Это писал по поводу театральной критики Т. Уорсли, который сам был критиком. Я пользуюсь его словами, рассчитывая на то, что они подтвердят объективность моих собственных высказываний. Но особенно я люблю его следующее выражение: «Тем не менее мы не можем не считаться с публикой, если только не проявляем к ней высшего доверия».
Кто-то из актеров утверждал, что важнейшее чувство, какое актеры должны испытывать по отношению к зрителям, — это «благосклонность и щедрость, сочетающиеся с признательностью». Нас называют и сами мы зовем себя слугами публики:
Тот, кто живет, чтобы нравиться, должен нравиться,
чтобы жить.
Таков закон театра, установленный его хозяевами.
Пожалуй, мы хотели бы, чтобы публика всегда так о нас думала. Ведь это позволяет нам сказать, что, если нам и не удается понравиться, все же мы как добрые профессионалы стараемся сделать все как можно лучше. Актер всегда должен быть более щедрым, чем публика. Но полная ли это правда? Не случается ли порой, что мы только делаем вид, будто стараемся нравиться?
Ну а что касается «признательности», я не думаю, чтобы актер ее испытывал. Во всяком случае, во время спектакля.

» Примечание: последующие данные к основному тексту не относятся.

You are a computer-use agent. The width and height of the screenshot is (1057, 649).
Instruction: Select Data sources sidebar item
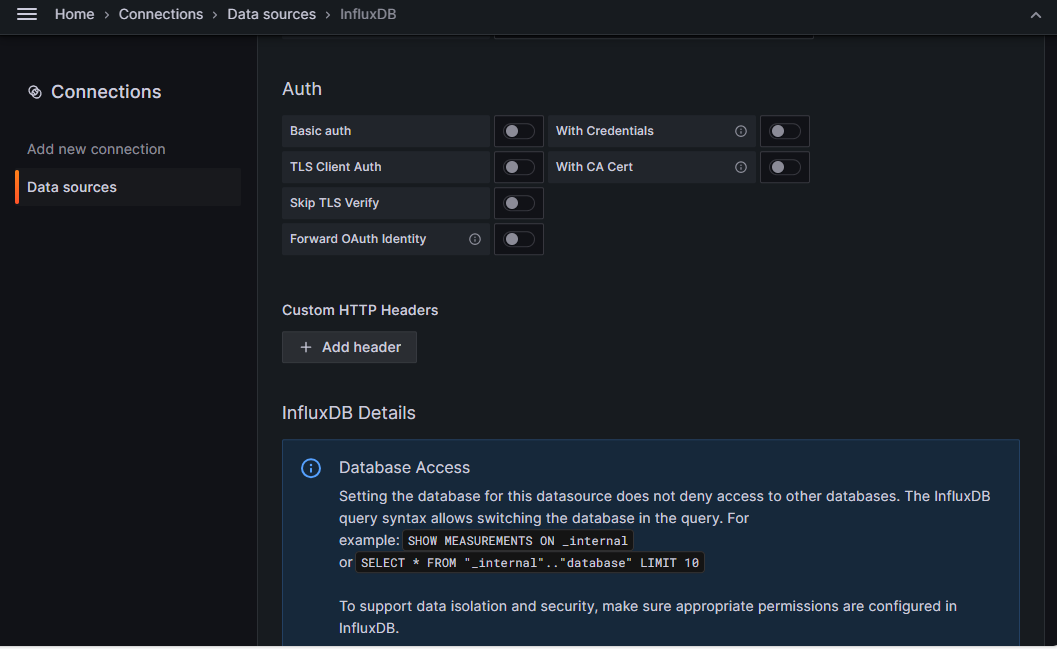tap(128, 187)
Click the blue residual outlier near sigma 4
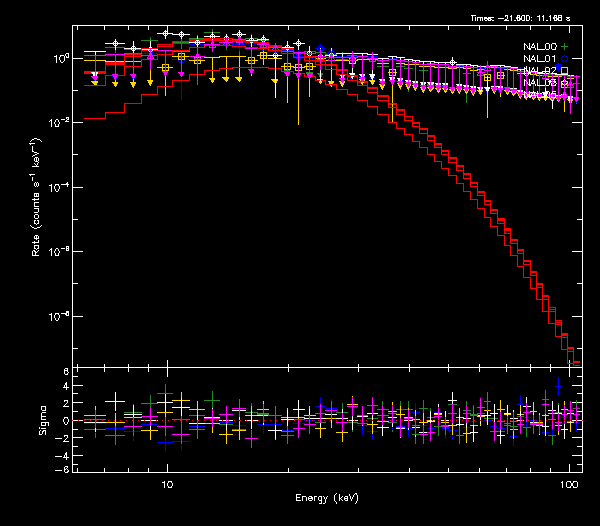600x526 pixels. (559, 386)
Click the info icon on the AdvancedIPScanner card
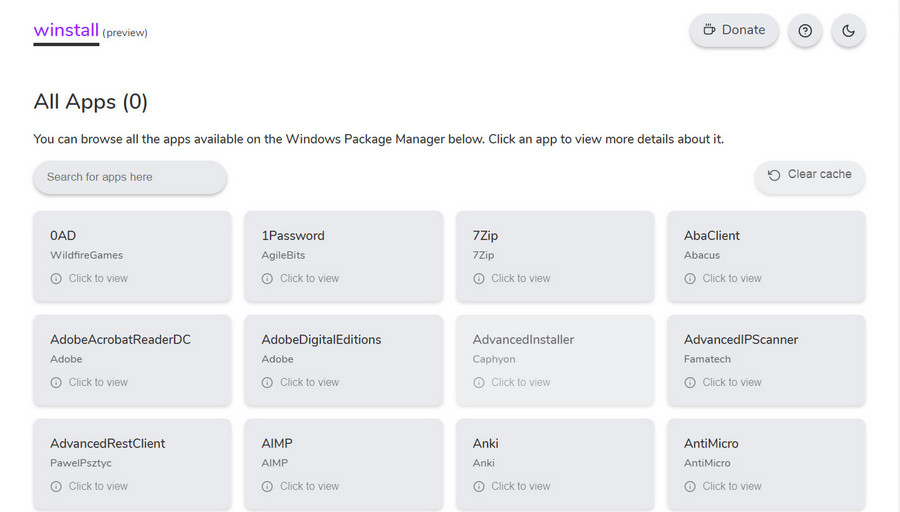The image size is (900, 512). (689, 382)
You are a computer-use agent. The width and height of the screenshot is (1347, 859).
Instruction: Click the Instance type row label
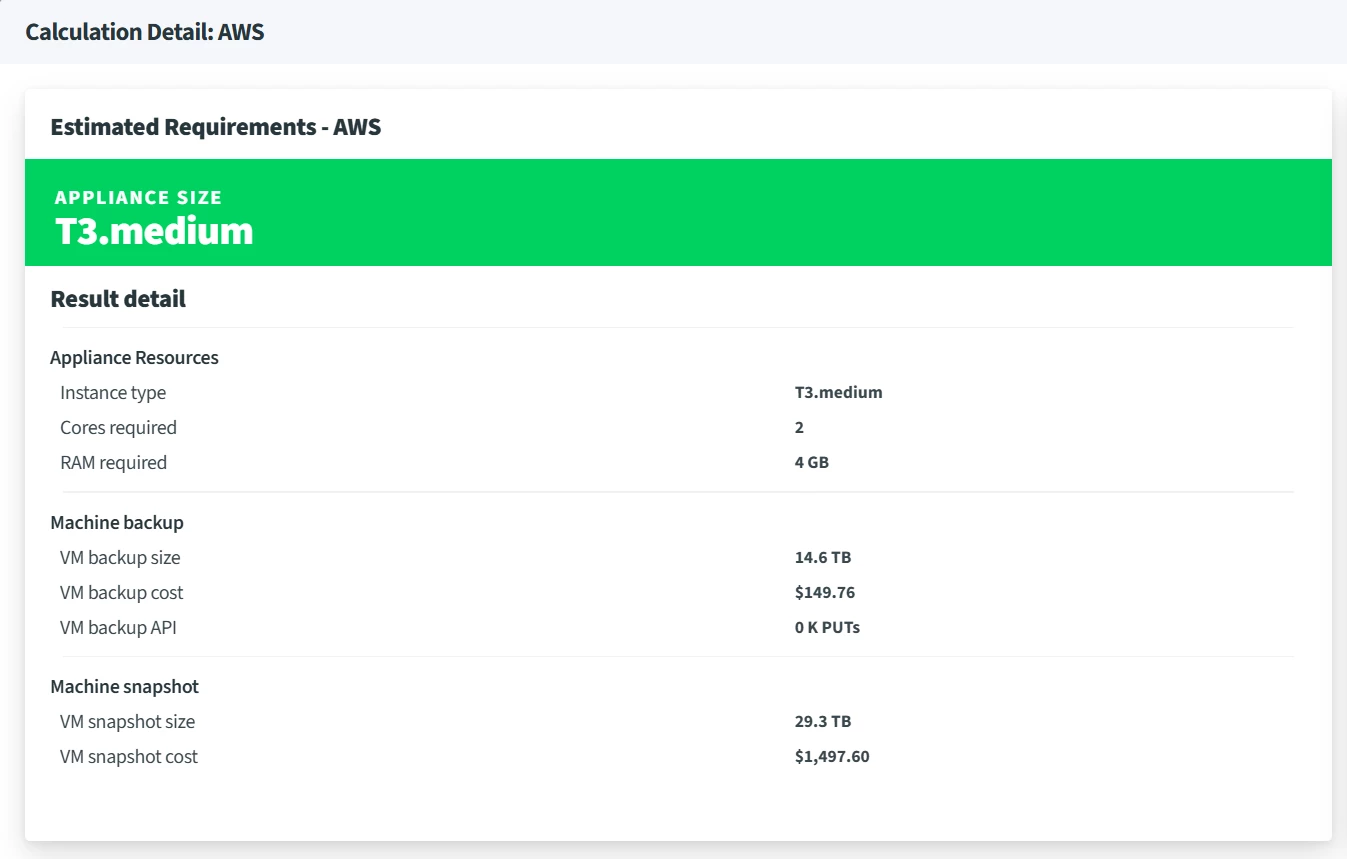pos(113,393)
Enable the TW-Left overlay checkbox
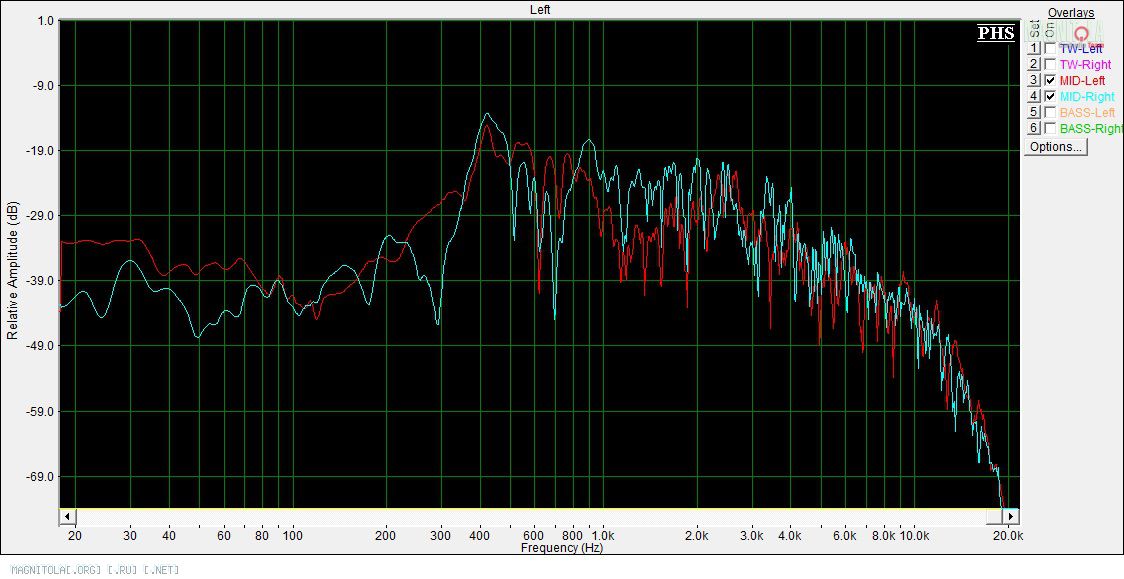The image size is (1124, 579). pos(1050,48)
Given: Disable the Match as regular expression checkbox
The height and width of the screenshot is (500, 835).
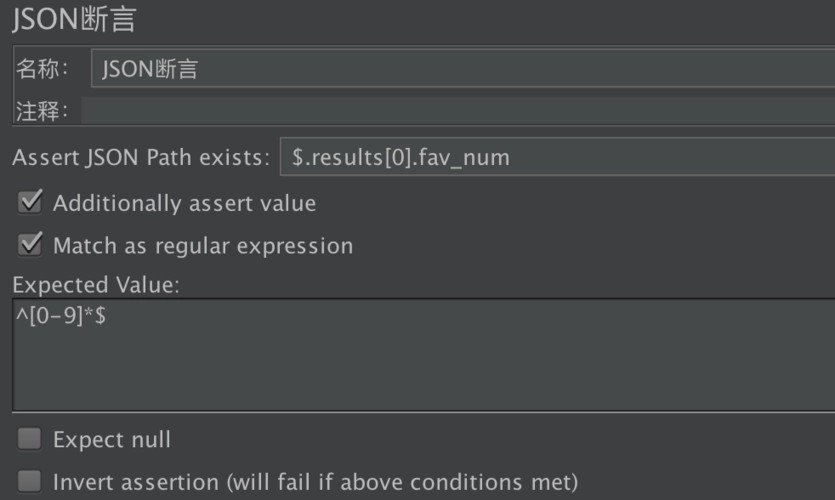Looking at the screenshot, I should tap(31, 245).
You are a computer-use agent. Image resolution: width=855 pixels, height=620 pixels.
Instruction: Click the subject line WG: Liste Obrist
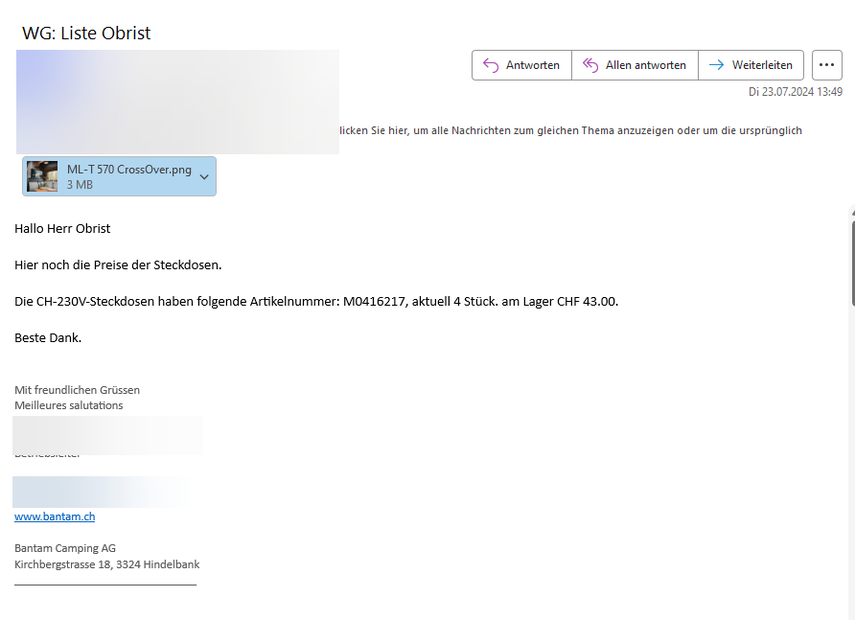point(86,33)
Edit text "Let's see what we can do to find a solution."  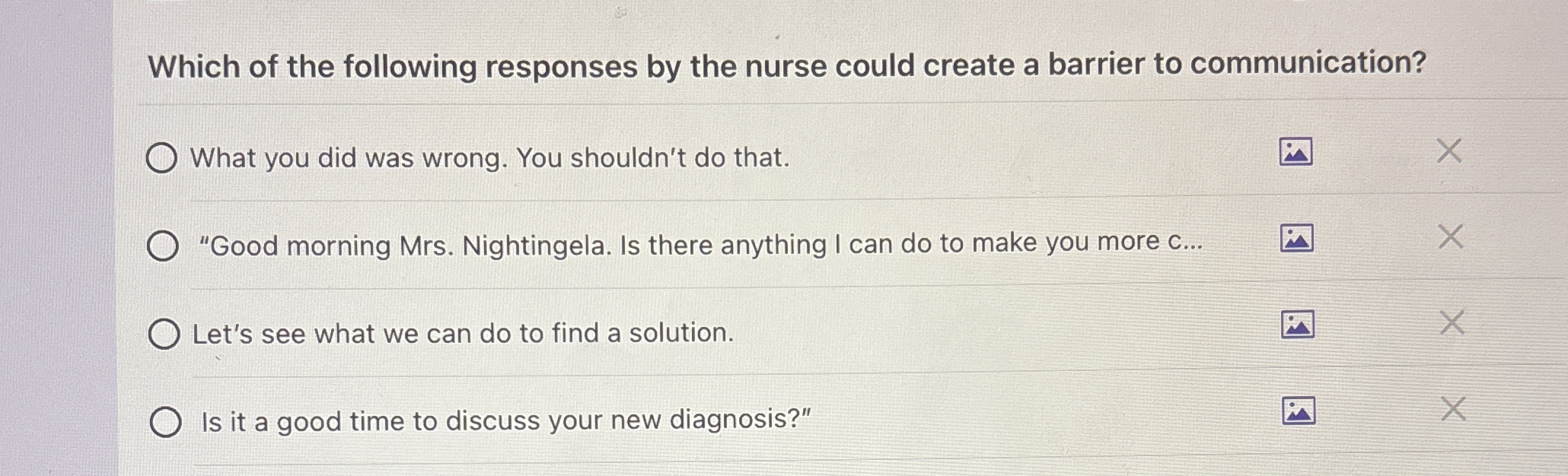click(463, 333)
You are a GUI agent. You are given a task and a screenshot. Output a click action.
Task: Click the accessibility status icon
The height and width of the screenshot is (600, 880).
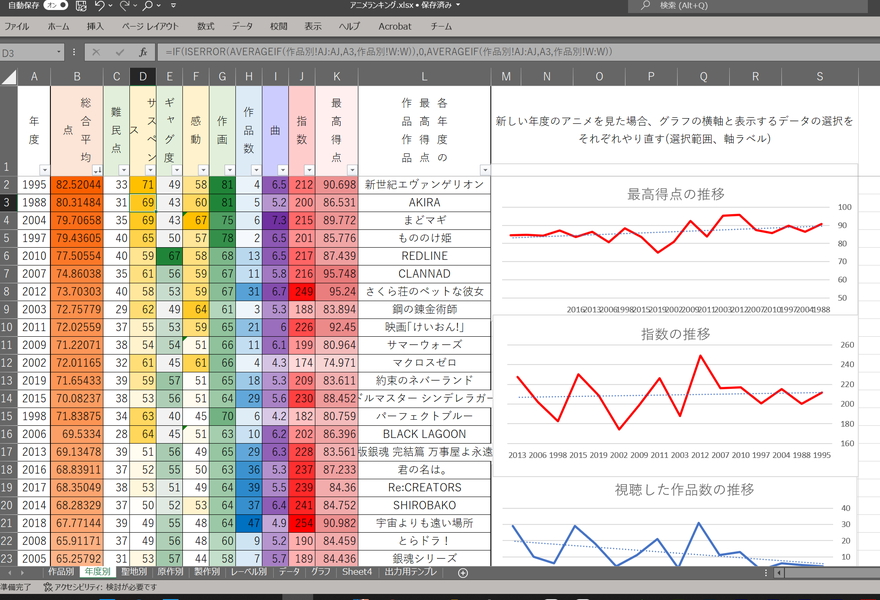[x=47, y=588]
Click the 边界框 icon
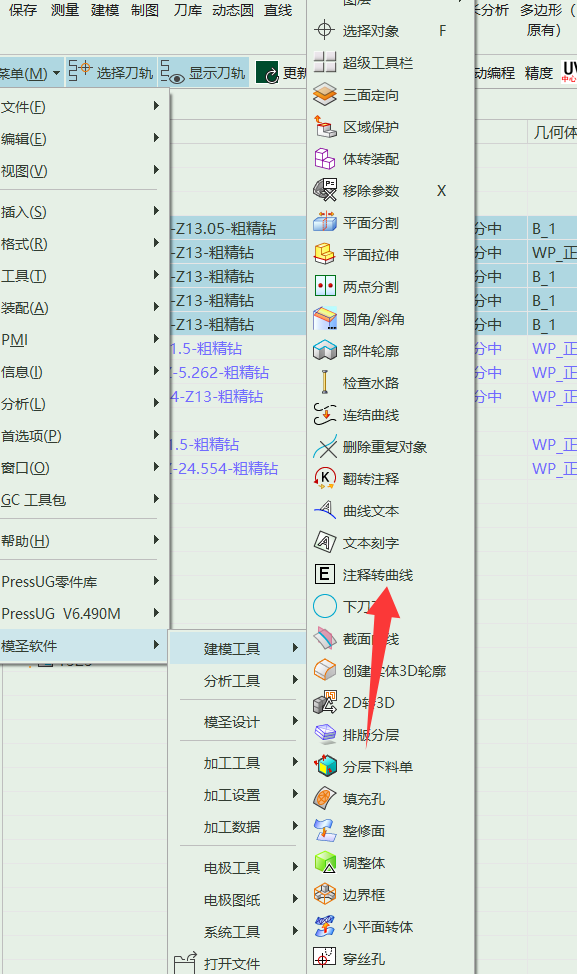 coord(325,894)
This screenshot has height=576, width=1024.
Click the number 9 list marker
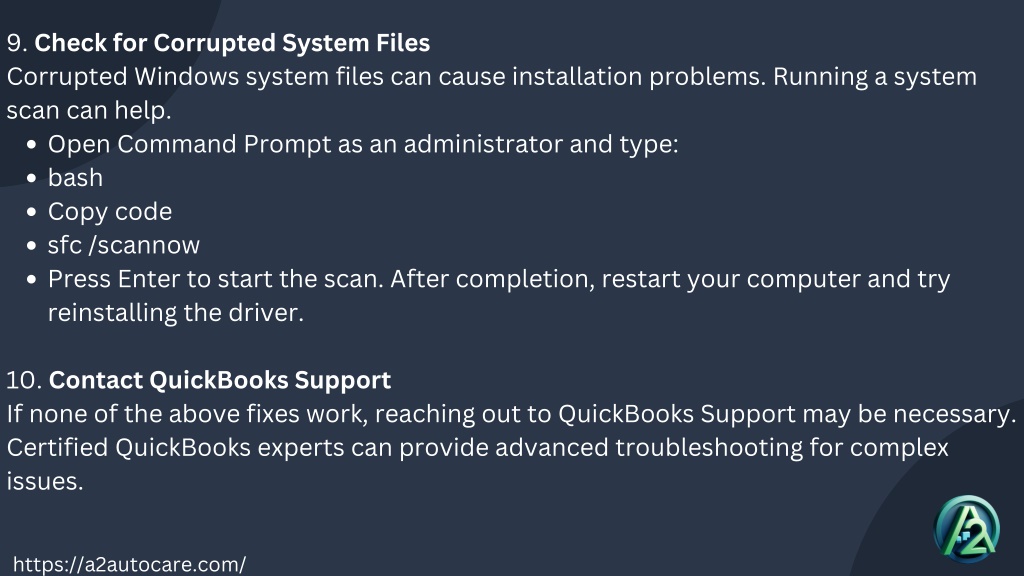(x=16, y=44)
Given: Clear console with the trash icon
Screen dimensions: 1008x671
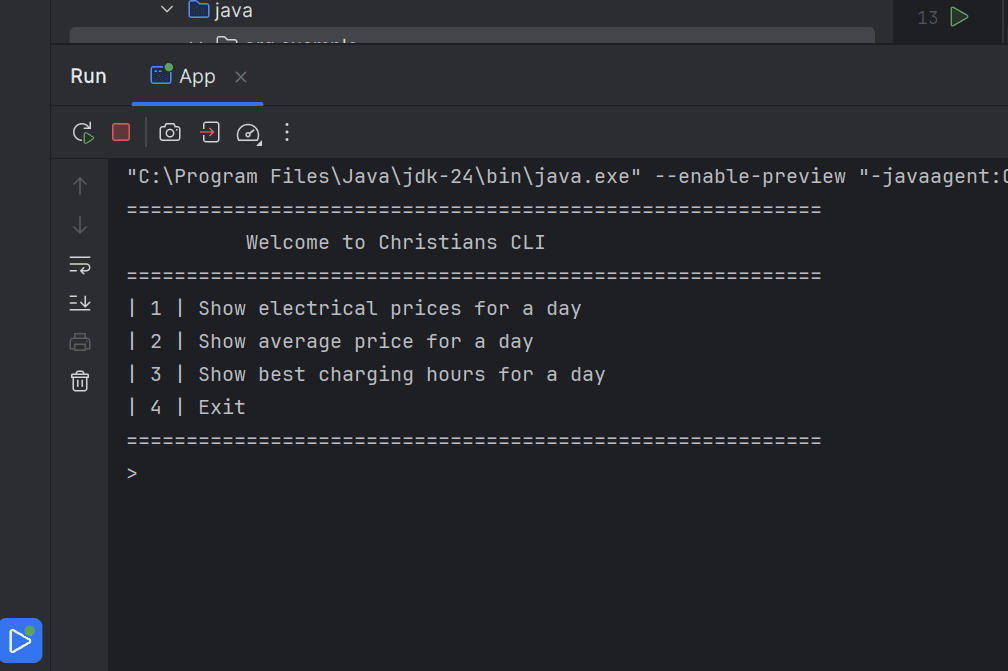Looking at the screenshot, I should 80,381.
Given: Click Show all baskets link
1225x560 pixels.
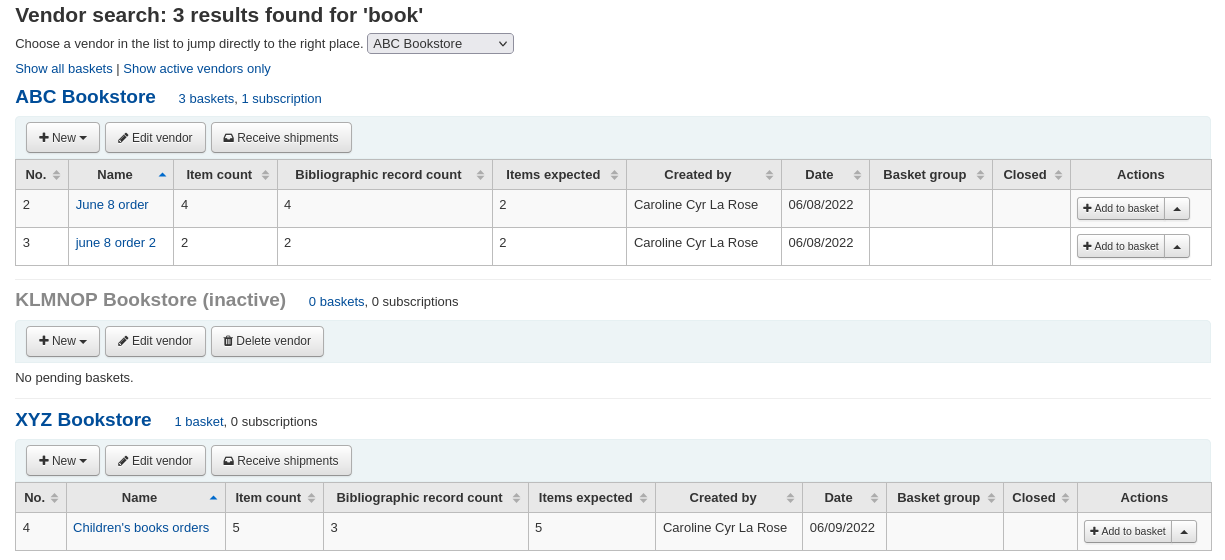Looking at the screenshot, I should [x=64, y=69].
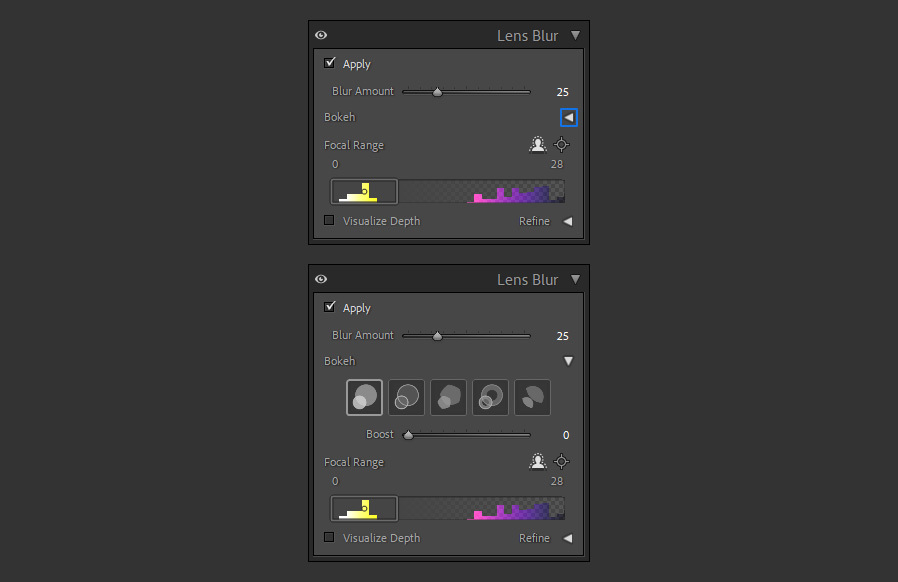
Task: Click the yellow focal range box in lower panel
Action: (364, 509)
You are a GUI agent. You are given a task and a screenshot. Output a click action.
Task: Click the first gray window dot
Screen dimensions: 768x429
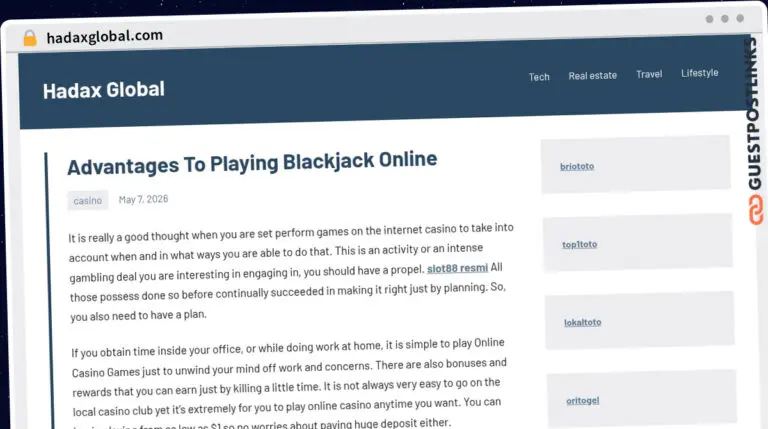[x=709, y=19]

Есть один вопрос, который с многозначительной неизменностью задают актерам, играющим одновременно в театре и в кино (он следует обычно за менее значительным, но столь же неизменным: «Что вы предпочитаете?»): «Не мешает ли вам отсутствие публики?» На это я говорю: «Нет! С чего бы? Ведь не мешает же мне отсутствие публики на репетициях, когда происходят поиски образа; а ведь самые вдохновенные минуты творческой работы актера протекают именно на репетициях». Признаюсь, этот ответ мой довольно уклончив, ибо самым простым и логичным было бы возразить на него: «Но вы, наверное, не хотите, чтобы репетиции продолжались вечно?» На это тотчас же последовал бы ответ: «Конечно, нет!»
Однако было бы ошибкой полагать, как я уже говорил вам, что публика ipso facto помогает актеру. Такое предположение может обмануть актера и заставить его искать легкие пути, чтобы понравиться, повторяя приемы, успешно прошедшие проверку. Это может заставить его попытаться овладеть настроением публики — что и бывает нередко — путем нажима или с помощью трюков, чуждых той роли, которую он исполняет. Коротко говоря, это может превратить его в льстеца или же в воинствующего безумца.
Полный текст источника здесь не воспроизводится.